Before we discuss seasonal lag, it's important to understand why seasons occur. In short, we experience seasons due to the tilt of Earth’s axis. Because of this tilt, the angle between the Sun’s rays and the Earth’s surface vary throughout the year. On the summer solstice, the Sun's direct rays occur 23.5˚ north of the equator. On this day, the Sun is at its highest point in the sky for the Northern Hemisphere, so it receives the greatest amount of incoming solar energy, which is typically June 20th or 21st. On the other hand, on the winter solstice, the Sun is located directly over 23.5˚ south of the equator.
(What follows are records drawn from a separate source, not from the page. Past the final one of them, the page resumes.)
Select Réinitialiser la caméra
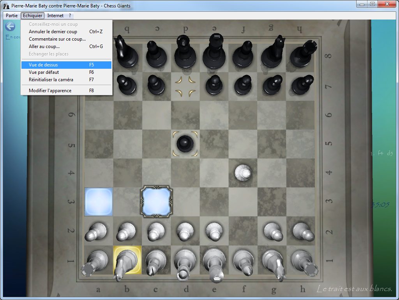Image resolution: width=399 pixels, height=300 pixels. 51,80
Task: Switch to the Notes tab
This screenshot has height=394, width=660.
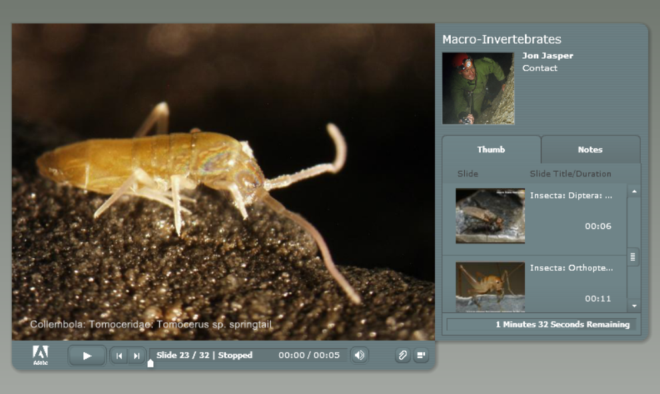Action: 590,150
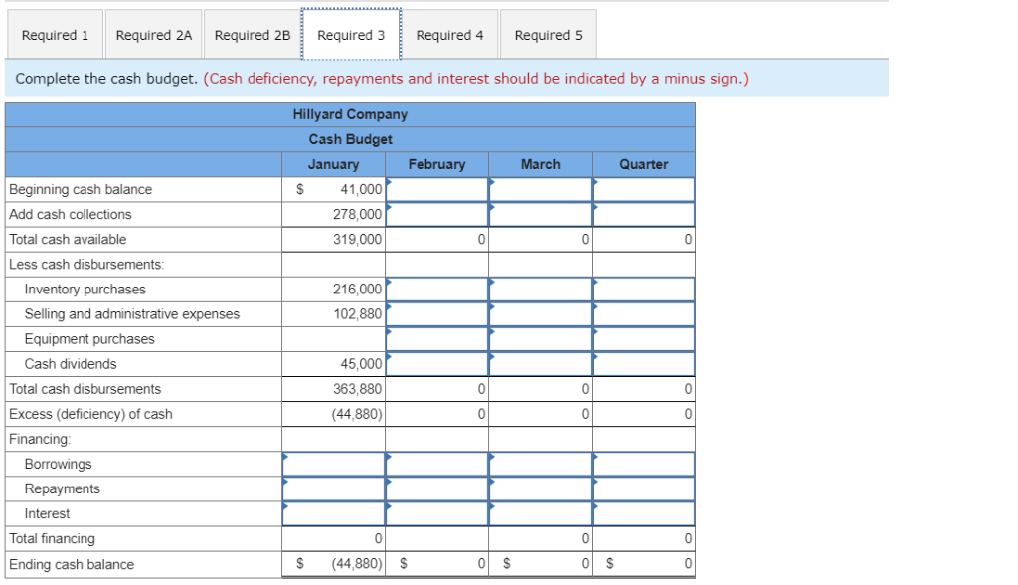Click Quarter Beginning cash balance cell
Image resolution: width=1018 pixels, height=585 pixels.
(x=644, y=189)
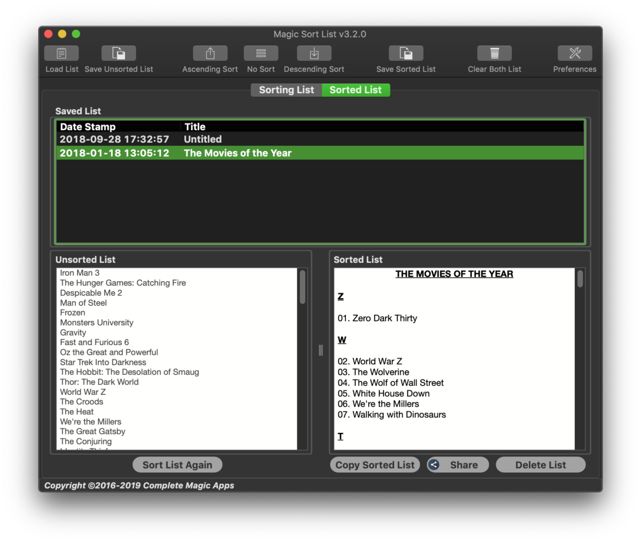Click the share symbol on the Share button

coord(434,464)
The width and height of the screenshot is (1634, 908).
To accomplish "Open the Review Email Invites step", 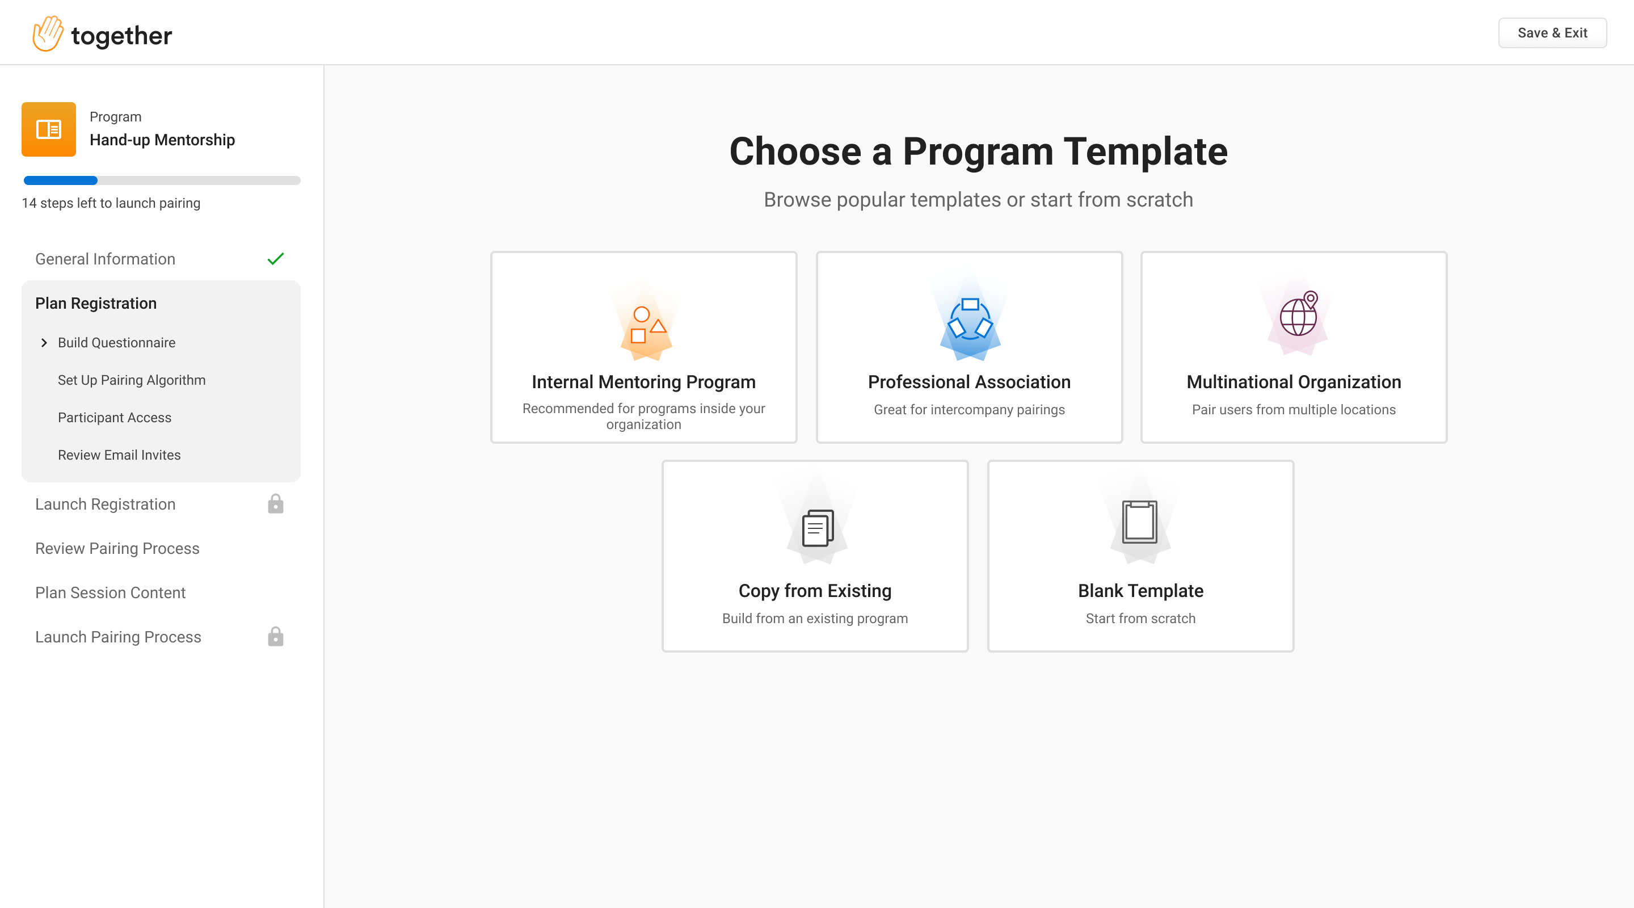I will (119, 454).
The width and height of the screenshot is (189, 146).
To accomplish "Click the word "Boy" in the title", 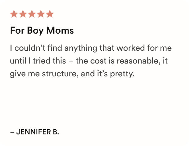I will tap(35, 31).
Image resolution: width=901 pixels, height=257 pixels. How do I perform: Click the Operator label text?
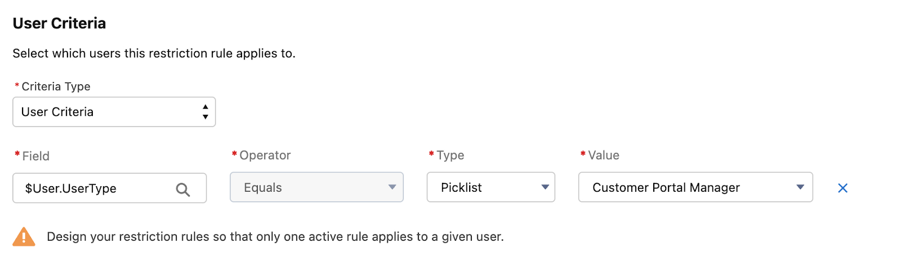[265, 155]
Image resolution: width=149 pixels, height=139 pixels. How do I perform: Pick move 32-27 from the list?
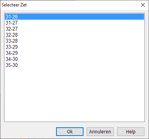coord(75,29)
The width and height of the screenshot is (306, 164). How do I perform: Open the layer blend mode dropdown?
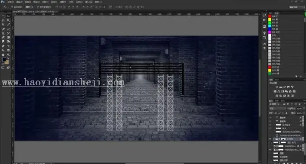coord(277,109)
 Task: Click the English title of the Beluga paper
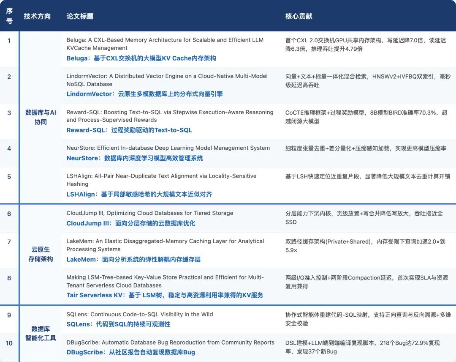point(165,44)
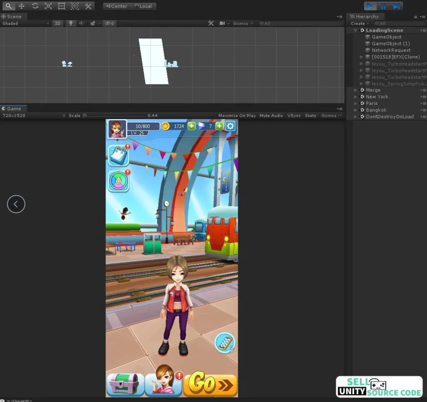This screenshot has height=402, width=427.
Task: Open the Create dropdown in Hierarchy
Action: (x=359, y=23)
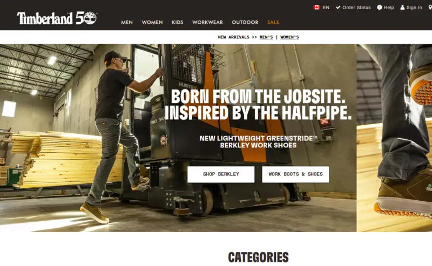
Task: Click the Work Boots & Shoes button
Action: pyautogui.click(x=295, y=174)
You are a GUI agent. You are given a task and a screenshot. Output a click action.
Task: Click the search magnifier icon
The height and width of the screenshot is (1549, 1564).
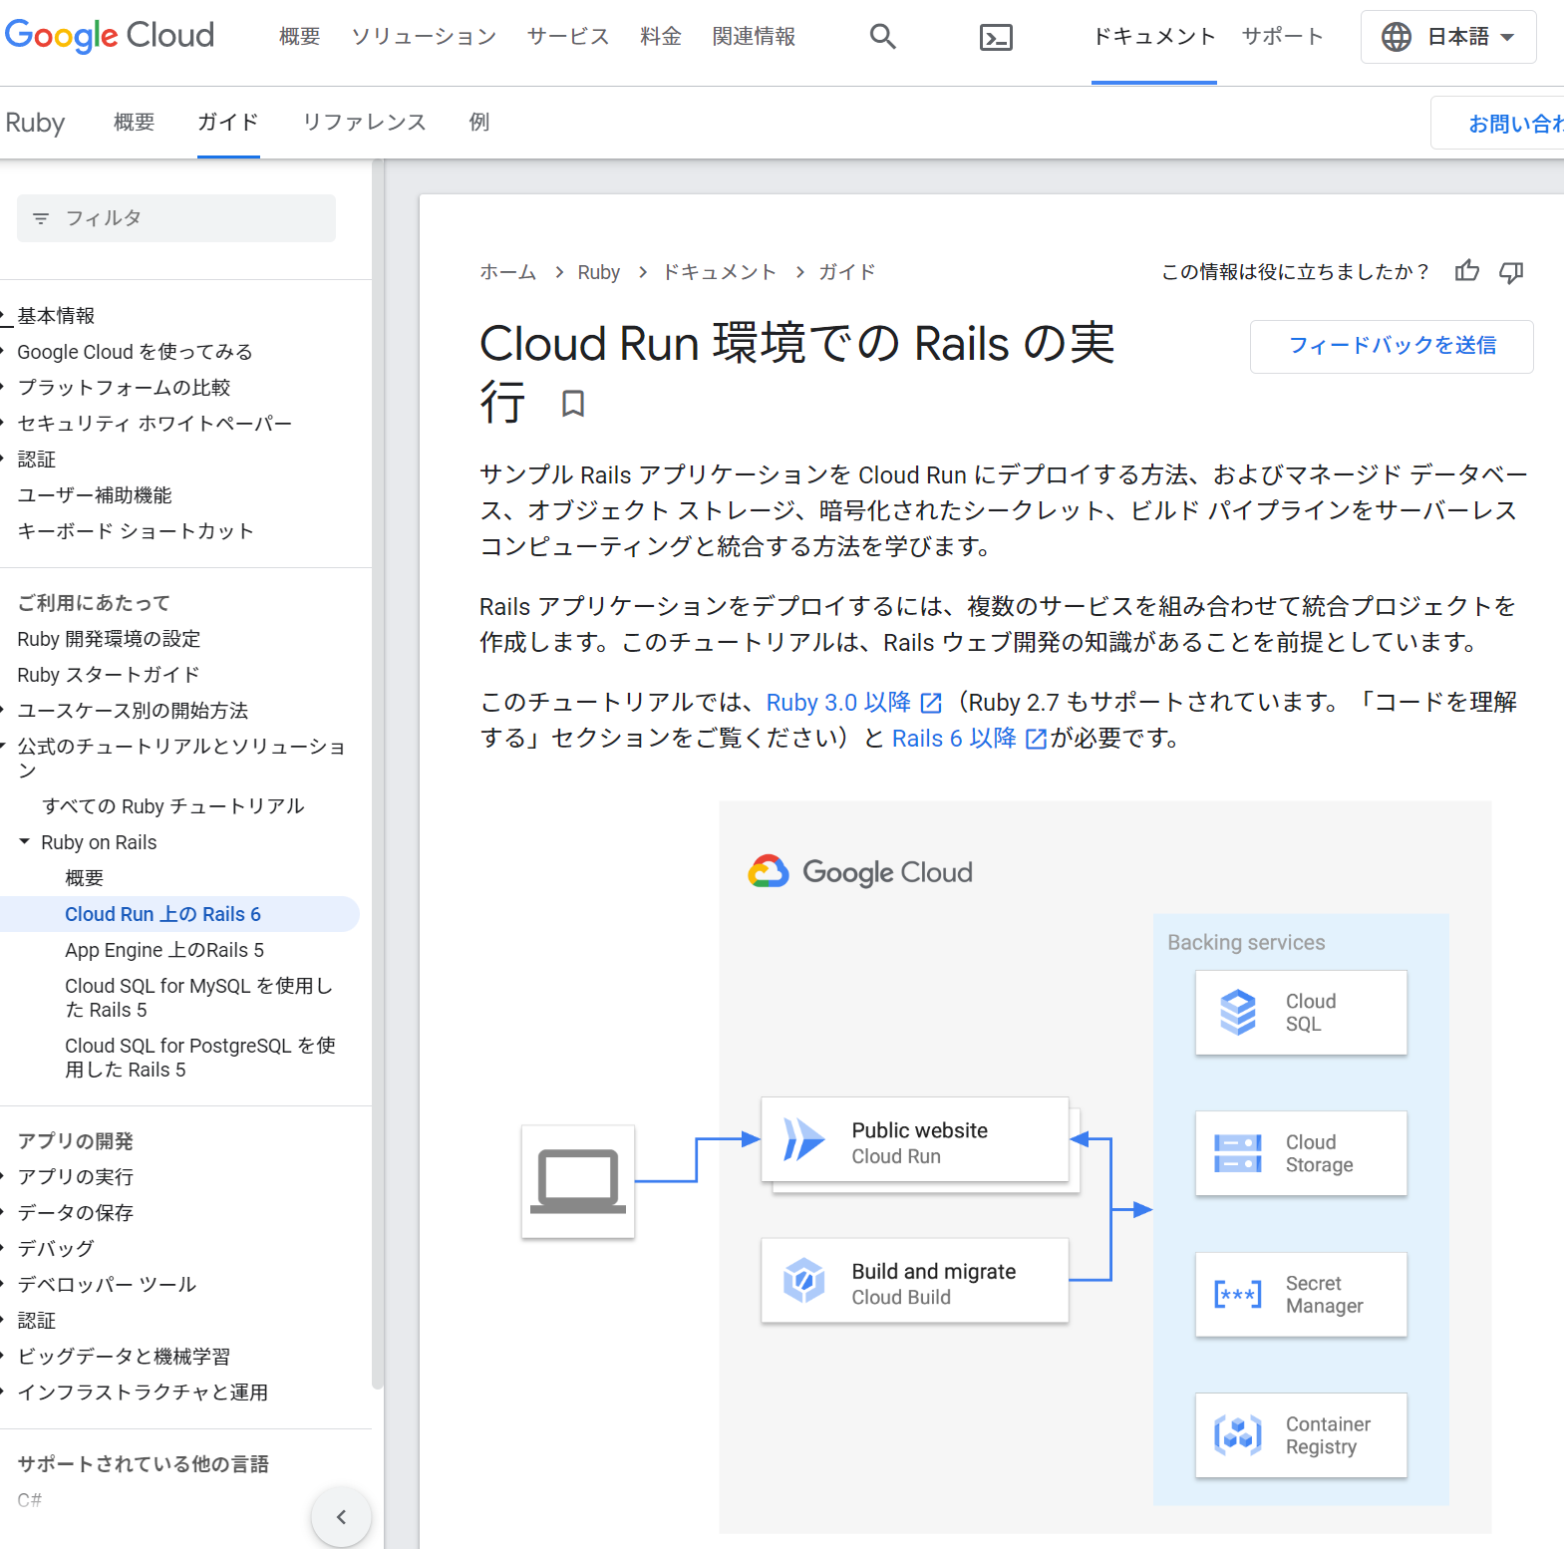[x=882, y=37]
On this day, the sun is at its lowest point in the sky for the Northern Hemisphere, so it receives the lowest amount of incoming solar energy, which is typically December 20st or 21nd. Even though the summer solstice receives the highest amount of solar energy and winter solstice the least, the hottest and coldest temperatures don't occur on these dates. They typically occur a month or so after these solstices, which is caused by seasonal lag.

The main reason for seasonal lag is that the majority of Earth is covered in water (about 71%), which has a much higher heat capacity than land. "So what is heat capacity?" Basically, it is the amount of heat that must be added to or removed from something to change its temperature. Because water has a relatively high heat capacity, it requires much more heat and takes longer time than land to warm up. Conversely, water takes a longer time to cool down than land. So even though the greatest amount of solar energy occurs on the summer solstice, the substantial water bodies on the earth slow the heating process, which delays the hottest tempeatures about a month or so. This same concept applies to the winter solstice, where it takes longer for the temperature of the water to cool down, so the coldest temperatures of the year are typically delayed to January. This is why our hottest and coldest temperature extemes mainly occur in July and January, respectively.